--- Start of Provided records ---

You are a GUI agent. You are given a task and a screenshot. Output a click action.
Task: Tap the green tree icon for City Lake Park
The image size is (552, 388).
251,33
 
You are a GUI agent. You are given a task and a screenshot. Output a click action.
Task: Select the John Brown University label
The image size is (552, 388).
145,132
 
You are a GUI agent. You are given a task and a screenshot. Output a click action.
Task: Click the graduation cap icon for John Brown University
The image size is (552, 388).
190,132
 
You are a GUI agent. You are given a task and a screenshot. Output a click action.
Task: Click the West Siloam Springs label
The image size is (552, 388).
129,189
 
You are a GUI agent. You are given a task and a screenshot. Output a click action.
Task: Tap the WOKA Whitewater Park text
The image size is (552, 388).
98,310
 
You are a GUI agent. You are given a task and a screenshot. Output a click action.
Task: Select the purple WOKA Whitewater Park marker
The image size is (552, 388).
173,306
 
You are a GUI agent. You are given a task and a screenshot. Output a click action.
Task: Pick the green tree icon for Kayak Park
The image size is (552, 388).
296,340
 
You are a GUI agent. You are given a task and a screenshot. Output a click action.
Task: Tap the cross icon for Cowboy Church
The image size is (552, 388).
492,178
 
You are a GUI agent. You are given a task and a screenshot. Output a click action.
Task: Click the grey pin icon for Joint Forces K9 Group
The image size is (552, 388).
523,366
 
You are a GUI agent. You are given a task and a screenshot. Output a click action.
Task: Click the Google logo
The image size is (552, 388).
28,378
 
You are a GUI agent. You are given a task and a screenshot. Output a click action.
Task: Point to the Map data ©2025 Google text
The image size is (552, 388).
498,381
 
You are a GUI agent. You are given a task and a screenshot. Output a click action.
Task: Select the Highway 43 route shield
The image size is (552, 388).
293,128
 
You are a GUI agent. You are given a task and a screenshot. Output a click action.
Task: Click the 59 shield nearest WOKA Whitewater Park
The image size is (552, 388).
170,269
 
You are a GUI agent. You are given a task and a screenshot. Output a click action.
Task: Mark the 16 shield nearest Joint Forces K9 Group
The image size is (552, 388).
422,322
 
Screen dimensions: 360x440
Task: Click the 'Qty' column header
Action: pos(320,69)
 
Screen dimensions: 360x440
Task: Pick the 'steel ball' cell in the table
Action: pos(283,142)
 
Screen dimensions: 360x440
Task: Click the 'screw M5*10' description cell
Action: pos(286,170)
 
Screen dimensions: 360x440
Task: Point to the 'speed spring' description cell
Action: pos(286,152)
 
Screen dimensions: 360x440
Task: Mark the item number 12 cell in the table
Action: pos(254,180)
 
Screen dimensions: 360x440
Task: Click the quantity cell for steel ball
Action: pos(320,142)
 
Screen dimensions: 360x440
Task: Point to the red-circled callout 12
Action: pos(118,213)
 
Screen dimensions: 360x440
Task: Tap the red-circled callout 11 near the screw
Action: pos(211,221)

--- End of Provided records ---

## What you need to do
Count the lines above that contain the string "Google", matching case exactly, and give only the number.

## Exercise response
2